In artistic terms, Warhol responded to the assassination only the following year in his Jackie series, the first major group of pictures he created in his new studio, the legendary Factory. Looking at its gleaming metallic surface, one wonders if it relates to the silver paint and foil in which Billy Name enshrouded the space that year. Two years later, Warhol returned to the theme of the Kennedy assassination in an unfinished movie, Since, in which the events in Fort Worth were played out in a deliberately self-conscious, lo-fi and often comic manner by the various characters who hung out in the Factory. This seemingly irreverent take on the assassination reveals Warhols interest in the storm that surrounded the event, rather than the event itself. So too, his image of the mourning Jackie is in part an image of an image, a fragment of media-created popular culture taken and placed in a Warholian shrine in order to highlight its own artifice.
Warhol himself claimed to have been unmoved by the Kennedy assassination when discussing it later. By contrast, those around him recall him being distraught. His friend and assistant Gerard Malanga recalled the pair being shocked and burying themselves in work, creating a print of a movie still showing a vampire biting a woman's neck, The Kiss (Bela Lugosi). Warhol disingenuously claimed that he had gathered a group of people around him during the day, hoping to distract himself, but was annoyed by their depression at the events; by contrast, John Giorno, the poet who featured in his movie Sleep, recalled his own visit to Warhol: 'I started crying, and Andy started crying. We wept big, fat tears. It was a symbol of the catastrophe of our own lives' (J. Giorno, quoted in L. McNeil & G. McCain (ed.), Please Kill Me: The Uncensored Oral History of Punk, New York, 2006, p. 411).

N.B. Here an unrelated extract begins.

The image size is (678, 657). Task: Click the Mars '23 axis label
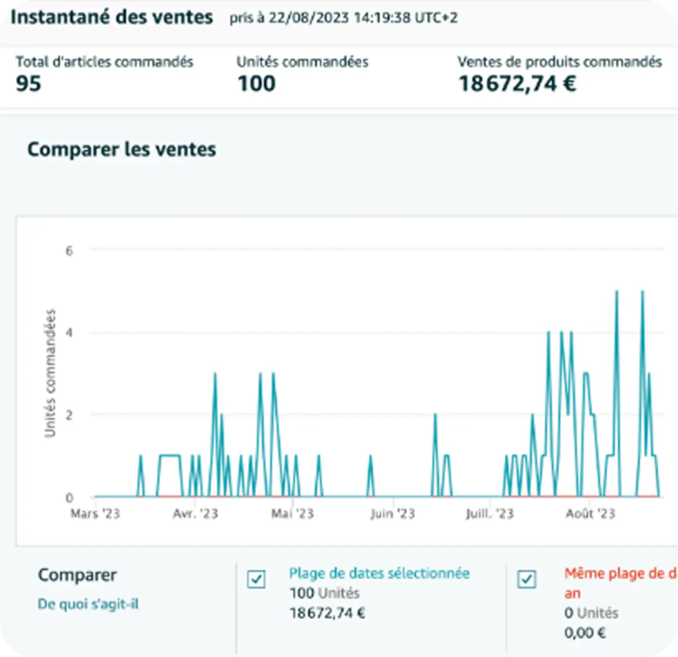[95, 513]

The fact that Warhol's recollections focussed on his own (seemingly fictitious) cool, emotional distance from these events is undermined by the existence of this series in its own right. Warhol's images of Jackie Kennedy were almost unique in forming a significant series that was created without any commission or exhibition in mind. They appear to have been a personal response, and even the critics at the time noted the emotional content implicit in the images, absent from even his Death and Disaster images. Referring to the inclusion of an image of Jackie Kennedy in a Warhol exhibition at the beginning of 1965, Thomas B. Hess wrote wryly, 'Warhol had better keep these lapses... under control, or he might turn into a human artist' (T.B. Hess, 'Reviews and Previews: New Names this Month: Andy Warhol', reproduced in S.H. Madoff (ed.), Pop Art: A Critical History, Berkeley & London, 1997, p. 281). This rare glimpse of humanity through the industrial, machine, robot faade that Warhol so carefully cultivated as a part of his public persona reveals Warhol's humanity, his own religious belief, his distress at the loss of that age of optimism that had been heralded by the Kennedy election and also, in this intimate devotional at the altar of celebrity, his love of glamour.